## Given records
§

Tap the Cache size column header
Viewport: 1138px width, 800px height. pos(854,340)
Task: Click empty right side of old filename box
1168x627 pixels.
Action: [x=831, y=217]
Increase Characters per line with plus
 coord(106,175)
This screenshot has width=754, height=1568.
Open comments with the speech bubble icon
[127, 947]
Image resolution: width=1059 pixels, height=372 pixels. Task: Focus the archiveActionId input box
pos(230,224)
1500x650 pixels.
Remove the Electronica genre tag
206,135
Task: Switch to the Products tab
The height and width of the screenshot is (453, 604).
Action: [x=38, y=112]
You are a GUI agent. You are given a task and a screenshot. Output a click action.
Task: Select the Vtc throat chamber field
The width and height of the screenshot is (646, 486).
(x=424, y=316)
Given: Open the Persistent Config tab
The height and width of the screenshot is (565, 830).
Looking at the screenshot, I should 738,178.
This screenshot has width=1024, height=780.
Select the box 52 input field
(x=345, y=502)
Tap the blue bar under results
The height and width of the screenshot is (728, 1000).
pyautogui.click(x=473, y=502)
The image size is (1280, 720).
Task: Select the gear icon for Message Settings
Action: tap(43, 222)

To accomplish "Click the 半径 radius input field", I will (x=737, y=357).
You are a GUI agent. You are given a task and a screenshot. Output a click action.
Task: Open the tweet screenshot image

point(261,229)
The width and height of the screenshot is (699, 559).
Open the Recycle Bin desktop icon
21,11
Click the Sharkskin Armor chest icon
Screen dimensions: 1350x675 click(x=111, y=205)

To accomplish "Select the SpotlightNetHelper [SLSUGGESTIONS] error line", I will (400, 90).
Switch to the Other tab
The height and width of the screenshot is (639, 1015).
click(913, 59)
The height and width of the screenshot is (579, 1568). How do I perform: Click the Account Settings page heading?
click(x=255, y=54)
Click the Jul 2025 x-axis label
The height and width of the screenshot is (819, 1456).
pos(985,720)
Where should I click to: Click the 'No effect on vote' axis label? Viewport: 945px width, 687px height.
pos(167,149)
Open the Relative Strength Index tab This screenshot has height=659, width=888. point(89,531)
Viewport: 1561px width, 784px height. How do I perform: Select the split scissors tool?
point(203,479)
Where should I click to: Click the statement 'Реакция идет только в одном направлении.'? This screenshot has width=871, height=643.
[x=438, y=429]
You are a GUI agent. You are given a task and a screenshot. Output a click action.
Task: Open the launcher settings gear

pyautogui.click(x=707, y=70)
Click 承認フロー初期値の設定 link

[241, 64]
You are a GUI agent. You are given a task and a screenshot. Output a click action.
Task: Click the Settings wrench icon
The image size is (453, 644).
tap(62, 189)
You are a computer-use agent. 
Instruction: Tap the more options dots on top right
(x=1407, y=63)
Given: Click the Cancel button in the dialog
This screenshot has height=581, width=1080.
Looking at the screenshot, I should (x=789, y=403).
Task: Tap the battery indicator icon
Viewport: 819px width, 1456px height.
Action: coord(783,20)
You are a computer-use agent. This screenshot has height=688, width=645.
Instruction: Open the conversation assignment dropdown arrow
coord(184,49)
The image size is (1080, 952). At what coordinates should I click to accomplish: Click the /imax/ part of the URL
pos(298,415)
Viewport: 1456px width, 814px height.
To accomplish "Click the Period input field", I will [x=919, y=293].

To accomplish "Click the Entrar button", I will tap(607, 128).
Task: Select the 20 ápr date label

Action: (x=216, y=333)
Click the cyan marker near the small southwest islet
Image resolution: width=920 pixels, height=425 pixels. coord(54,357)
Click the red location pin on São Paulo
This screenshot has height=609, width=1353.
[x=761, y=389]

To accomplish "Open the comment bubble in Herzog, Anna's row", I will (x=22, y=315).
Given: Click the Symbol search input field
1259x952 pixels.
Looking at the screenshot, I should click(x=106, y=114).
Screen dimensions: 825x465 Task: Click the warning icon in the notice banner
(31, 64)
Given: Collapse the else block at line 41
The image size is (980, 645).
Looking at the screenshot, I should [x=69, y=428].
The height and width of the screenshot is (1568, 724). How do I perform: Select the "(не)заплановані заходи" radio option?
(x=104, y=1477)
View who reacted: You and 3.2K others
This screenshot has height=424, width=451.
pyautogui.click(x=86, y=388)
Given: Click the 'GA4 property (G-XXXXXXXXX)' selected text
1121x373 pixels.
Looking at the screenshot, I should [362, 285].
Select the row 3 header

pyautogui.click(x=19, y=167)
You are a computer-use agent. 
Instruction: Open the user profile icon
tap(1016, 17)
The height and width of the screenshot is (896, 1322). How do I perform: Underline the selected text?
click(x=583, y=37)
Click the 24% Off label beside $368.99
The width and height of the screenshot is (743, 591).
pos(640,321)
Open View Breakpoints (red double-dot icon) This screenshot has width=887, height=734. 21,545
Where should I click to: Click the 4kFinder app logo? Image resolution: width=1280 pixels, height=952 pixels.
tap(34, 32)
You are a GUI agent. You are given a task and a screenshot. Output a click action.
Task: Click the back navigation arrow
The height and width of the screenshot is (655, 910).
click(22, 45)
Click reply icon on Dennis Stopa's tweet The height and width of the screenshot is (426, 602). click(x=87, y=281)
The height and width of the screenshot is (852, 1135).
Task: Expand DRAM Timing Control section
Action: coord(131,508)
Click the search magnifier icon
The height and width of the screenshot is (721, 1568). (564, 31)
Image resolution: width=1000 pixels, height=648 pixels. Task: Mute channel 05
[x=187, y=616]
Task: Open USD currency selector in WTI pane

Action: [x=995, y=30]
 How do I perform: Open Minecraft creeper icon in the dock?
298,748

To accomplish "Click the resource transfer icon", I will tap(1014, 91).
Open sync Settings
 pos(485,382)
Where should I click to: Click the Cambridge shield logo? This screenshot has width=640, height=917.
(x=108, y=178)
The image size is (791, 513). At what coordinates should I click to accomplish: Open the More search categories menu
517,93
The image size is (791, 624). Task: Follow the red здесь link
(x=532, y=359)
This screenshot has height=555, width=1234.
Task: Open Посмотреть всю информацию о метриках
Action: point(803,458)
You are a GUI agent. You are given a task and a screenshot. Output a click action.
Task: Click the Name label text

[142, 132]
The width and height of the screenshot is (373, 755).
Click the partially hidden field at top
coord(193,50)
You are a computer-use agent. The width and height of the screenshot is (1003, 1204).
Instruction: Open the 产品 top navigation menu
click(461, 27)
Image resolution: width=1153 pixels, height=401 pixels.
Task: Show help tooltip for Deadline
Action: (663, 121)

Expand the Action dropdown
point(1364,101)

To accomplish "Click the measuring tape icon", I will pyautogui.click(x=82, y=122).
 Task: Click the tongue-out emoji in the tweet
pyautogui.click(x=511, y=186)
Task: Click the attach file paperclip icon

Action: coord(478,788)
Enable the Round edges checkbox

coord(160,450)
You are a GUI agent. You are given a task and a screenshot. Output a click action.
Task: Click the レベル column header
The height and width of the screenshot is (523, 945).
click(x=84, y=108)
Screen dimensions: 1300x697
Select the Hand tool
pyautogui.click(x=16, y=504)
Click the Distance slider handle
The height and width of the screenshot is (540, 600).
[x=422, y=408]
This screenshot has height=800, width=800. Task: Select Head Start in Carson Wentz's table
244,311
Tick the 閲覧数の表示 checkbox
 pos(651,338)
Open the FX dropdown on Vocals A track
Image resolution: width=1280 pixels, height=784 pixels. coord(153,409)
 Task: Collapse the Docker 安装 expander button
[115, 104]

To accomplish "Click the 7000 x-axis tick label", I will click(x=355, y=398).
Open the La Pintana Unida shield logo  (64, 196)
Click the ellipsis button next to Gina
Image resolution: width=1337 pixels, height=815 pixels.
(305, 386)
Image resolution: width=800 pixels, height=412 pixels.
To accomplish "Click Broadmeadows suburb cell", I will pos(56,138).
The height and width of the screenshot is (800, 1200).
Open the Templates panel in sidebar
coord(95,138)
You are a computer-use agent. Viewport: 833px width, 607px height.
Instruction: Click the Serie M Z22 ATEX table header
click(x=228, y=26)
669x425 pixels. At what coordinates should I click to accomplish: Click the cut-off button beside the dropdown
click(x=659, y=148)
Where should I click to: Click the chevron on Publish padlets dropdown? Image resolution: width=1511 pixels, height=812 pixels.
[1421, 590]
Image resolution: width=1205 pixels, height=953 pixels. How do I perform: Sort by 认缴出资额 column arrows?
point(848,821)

§

## Required action
Give the exact lines, and only those, from the line containing "The height and width of the screenshot is (453, 604)." through the line containing "Given: Open the Persistent Config tab" in the entries above.

## Written response
The height and width of the screenshot is (453, 604).
Action: [x=38, y=112]
You are a GUI agent. You are given a task and a screenshot. Output a click action.
Task: Select the Vtc throat chamber field
The width and height of the screenshot is (646, 486).
(x=424, y=316)
Given: Open the Persistent Config tab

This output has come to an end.